As described in a blog post from security firm Trustwave, cybercriminals are abusing file compression techniques to smuggle NanoCore malware into inboxes.
By concealing the malicious executable within a .zipx file, the scam operators improve their chances of circumventing security protections. The .zipx file is also dressed up as a PDF, complete with an Adobe Acrobat icon, in a bid to trick the victim into opening the attachment without thinking twice.
Once the .zipx file is unpacked by the recipient, using archive utilities WinRAR or 7zip (interestingly, WinZip fails to extract the executable), the remote access trojan (RAT) infects the device and relays any stolen data to command and control servers.
.zipx email scam
Although the scammers have gone to extreme lengths to conceal the malicious email attachment, the rest of the scam lacks the same level of sophistication.

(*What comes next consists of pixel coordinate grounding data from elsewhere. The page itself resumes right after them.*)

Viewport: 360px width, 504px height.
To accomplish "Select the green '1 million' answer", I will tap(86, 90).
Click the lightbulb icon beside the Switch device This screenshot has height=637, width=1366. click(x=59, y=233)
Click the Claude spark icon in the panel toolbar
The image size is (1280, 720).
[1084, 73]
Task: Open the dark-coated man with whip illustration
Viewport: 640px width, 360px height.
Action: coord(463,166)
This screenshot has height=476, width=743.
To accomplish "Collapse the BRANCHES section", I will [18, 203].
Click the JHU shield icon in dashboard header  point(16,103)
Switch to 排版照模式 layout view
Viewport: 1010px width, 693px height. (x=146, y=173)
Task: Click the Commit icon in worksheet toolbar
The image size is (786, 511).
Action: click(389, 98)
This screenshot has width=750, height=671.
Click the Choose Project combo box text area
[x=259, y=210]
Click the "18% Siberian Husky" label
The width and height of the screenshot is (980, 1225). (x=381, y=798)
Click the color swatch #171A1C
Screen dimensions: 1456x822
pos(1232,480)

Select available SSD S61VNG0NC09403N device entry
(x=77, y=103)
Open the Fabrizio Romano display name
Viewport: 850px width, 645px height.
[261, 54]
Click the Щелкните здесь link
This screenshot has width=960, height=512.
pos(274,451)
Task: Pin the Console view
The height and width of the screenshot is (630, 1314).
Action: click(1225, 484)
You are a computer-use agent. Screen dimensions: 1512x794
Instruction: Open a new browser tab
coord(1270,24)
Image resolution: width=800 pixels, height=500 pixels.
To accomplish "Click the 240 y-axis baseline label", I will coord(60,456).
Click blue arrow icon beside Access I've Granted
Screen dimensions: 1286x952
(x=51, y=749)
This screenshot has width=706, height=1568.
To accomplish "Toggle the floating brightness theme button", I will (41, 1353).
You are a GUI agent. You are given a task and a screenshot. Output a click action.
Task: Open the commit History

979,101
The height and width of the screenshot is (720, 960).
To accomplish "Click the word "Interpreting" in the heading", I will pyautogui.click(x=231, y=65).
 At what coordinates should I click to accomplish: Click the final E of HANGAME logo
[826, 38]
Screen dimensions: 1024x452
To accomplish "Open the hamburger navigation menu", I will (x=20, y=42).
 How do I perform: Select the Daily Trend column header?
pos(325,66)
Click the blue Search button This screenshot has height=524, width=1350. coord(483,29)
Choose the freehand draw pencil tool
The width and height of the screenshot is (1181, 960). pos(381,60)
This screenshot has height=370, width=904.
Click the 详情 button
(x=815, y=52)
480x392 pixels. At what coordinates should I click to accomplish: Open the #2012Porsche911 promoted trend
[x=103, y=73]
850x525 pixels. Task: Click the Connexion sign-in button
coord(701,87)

The sender poses as a purchasing manager in urgent need of services, presumably in an attempt to prey on businesses struggling to survive under the strain of the pandemic. However, the email itself has all the hallmarks of malspam.
There are multiple errors of spelling and grammar, the sentence structure is awkward and the message is addressed to “Sir/Madam” as opposed to a specific recipient. As with many phishing and malspam campaigns, the opportunity offered up by the sender is also too good to be true.
In other words, the email gives the recipient every opportunity to identify the message as a fake.
As ever, to protect against email-based attacks of this kind, users are advised never to download unsolicited attachments from unknown sources, to scrutinize emails for errors that might betray a scam and to protect their machines with a leading antivirus solution.